▶ [Source extract]
◆ ◆ ◆ ◆ ◆

Is AI Treating You Well?
3 minute read…
To AI or not to AI, that is the question many brand teams are asking us. When it comes to using artificial intelligence within a creative context, the question is far from binary. We’ve been thinking more deeply about what we’re actually asking of AI, whether it’s nobler in the mind to suffer slings and arrows of sycophancy and sameness for speed and creative cost-cutting. Is it doing more harm than good for brand difference?
I don’t think, therefore I know
Large Language Models (LLMs) spit answers with absolute authority. Ask a question on ChatGPT or Gemini, and it’ll feel assertive… almost overly nice. It won’t respond saying "Erm, I think" or “You know what mate, I’m just not sure of that.” Clearly, this behaviour is beyond-human. That’s all down to the way it’s been taught.
AI models are often trained using Reinforcement Learning from Human Feedback (RLHF), which rewards them for being helpful and agreeable. This can lead to a behaviour called sycophancy, where the AI prioritises agreeing with you (or its own previous wrong statement) over being accurate. These economics of affirmation are a tricky business, as Mouthwash Studio points out in an interview with brand strategist and cultural forecaster, Barr Balamuth.

◆ ◆ ◆ ◆ ◆

▶ [Entries provided]
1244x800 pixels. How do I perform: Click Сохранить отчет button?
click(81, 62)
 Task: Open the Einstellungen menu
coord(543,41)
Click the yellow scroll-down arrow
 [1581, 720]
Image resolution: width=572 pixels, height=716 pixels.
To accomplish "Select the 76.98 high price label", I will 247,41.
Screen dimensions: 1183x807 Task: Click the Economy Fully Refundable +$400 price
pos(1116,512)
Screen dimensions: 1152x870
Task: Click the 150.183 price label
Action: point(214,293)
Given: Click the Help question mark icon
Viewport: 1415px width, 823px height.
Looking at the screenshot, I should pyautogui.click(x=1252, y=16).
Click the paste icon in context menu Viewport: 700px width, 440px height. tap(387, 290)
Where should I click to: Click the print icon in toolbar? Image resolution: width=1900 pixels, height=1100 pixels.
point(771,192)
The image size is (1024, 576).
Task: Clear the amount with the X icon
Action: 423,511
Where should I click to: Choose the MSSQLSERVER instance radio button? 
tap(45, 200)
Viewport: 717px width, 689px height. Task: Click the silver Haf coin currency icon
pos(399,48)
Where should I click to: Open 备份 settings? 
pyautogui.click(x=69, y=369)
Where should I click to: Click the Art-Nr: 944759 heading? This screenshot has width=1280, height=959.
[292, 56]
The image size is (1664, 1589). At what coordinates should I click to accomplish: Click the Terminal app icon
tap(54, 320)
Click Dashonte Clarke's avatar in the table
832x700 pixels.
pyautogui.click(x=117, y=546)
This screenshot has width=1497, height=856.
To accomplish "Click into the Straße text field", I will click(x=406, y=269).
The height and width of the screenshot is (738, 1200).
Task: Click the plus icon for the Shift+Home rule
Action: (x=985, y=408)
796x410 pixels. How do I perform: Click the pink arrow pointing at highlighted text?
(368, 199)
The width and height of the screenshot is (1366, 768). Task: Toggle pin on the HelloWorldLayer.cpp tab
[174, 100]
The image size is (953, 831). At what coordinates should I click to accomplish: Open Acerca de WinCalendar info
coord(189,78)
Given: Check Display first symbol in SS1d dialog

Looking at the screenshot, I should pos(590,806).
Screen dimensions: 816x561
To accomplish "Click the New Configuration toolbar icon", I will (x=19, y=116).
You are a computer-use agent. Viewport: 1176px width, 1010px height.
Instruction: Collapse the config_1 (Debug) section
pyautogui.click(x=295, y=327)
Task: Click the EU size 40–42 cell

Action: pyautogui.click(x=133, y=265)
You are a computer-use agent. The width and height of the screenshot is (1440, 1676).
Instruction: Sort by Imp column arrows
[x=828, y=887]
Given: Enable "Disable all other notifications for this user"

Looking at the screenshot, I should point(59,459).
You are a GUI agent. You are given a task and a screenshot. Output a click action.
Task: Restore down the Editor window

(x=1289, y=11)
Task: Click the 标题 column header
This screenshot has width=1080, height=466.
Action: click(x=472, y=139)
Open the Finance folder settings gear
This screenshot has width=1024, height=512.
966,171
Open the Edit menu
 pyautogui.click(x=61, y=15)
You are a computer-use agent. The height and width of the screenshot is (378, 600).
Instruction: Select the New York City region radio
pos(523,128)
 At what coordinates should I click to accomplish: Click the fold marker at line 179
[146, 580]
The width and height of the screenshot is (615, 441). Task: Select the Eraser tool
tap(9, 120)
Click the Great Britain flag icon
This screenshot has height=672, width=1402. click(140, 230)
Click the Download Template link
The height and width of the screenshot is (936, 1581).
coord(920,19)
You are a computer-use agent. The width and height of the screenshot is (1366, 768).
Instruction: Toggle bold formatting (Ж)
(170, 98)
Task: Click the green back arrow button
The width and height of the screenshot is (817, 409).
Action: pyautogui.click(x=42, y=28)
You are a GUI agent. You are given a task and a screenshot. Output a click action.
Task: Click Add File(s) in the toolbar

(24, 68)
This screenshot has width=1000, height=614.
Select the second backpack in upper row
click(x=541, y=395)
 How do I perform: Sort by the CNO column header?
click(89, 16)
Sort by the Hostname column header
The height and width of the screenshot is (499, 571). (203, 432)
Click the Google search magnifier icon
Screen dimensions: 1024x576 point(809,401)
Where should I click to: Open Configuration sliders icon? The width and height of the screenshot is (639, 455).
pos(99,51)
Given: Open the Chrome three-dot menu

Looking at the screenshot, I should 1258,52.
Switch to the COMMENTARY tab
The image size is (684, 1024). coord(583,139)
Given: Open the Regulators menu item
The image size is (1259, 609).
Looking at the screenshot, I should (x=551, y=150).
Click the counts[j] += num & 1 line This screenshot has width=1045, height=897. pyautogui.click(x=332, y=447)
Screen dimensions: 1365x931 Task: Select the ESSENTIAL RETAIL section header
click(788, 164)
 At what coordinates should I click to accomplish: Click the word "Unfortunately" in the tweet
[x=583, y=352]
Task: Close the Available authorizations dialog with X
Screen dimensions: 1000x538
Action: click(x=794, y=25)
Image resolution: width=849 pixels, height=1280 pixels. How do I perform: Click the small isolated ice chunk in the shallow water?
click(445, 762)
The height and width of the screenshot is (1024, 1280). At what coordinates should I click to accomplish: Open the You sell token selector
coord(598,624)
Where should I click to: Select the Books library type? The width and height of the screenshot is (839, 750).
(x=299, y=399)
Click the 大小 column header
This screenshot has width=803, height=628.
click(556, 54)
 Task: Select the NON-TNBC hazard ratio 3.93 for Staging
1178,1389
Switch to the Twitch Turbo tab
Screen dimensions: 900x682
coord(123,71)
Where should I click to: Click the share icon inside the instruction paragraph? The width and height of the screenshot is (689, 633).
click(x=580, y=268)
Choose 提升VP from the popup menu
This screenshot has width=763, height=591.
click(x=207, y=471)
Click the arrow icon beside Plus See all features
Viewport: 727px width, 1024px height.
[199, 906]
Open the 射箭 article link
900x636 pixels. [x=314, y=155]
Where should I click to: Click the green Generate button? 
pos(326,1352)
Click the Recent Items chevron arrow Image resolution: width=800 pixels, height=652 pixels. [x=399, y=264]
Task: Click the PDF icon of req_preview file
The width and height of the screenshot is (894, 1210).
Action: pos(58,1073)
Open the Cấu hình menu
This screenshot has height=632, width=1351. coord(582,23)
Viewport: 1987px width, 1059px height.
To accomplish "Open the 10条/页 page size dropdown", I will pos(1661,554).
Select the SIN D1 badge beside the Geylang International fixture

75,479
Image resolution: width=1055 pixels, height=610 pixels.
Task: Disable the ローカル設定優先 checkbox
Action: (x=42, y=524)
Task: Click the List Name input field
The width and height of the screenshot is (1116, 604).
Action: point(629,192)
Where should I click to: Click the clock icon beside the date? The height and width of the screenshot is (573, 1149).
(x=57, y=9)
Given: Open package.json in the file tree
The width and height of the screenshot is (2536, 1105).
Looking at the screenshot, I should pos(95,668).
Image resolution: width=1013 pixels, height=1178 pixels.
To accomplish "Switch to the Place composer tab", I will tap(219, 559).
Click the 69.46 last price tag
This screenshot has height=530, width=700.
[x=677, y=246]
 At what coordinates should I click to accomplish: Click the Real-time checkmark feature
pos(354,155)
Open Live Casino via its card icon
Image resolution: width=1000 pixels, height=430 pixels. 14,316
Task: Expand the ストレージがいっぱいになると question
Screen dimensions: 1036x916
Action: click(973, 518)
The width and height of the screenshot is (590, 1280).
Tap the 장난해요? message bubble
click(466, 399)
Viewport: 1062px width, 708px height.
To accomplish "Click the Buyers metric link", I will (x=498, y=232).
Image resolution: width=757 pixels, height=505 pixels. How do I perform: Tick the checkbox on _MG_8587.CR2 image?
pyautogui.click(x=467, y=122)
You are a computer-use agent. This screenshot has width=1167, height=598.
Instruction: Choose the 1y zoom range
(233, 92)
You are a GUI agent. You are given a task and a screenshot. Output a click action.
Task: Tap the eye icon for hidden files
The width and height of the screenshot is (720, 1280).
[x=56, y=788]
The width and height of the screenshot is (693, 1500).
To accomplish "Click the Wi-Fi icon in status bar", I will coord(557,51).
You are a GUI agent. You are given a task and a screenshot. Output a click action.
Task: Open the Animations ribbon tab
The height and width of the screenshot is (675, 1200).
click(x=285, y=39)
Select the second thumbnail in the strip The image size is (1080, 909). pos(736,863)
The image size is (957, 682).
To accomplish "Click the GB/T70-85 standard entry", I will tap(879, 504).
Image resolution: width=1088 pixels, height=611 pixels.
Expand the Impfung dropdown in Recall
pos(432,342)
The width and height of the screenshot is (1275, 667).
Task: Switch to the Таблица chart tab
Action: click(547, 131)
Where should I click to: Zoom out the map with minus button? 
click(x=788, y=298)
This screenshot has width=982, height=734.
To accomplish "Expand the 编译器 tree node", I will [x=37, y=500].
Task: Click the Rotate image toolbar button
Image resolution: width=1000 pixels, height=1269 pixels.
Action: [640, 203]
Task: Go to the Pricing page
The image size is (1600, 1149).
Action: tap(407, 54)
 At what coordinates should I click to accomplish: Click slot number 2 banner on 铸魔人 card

◆ ◆ ◆ ◆ ◆

▶ [What to work on]
Answer these questions about the article on AI and brands:
(a) What question does the article say many brand teams are asking?
(b) Which two tools does the article name when it says to ask a question?
(c) Who is the brand strategist and cultural forecaster that Mouthwash Studio interviewed?

▶ [The completed task]
(a) "To AI or not to AI"
(b) ChatGPT and Gemini
(c) Barr Balamuth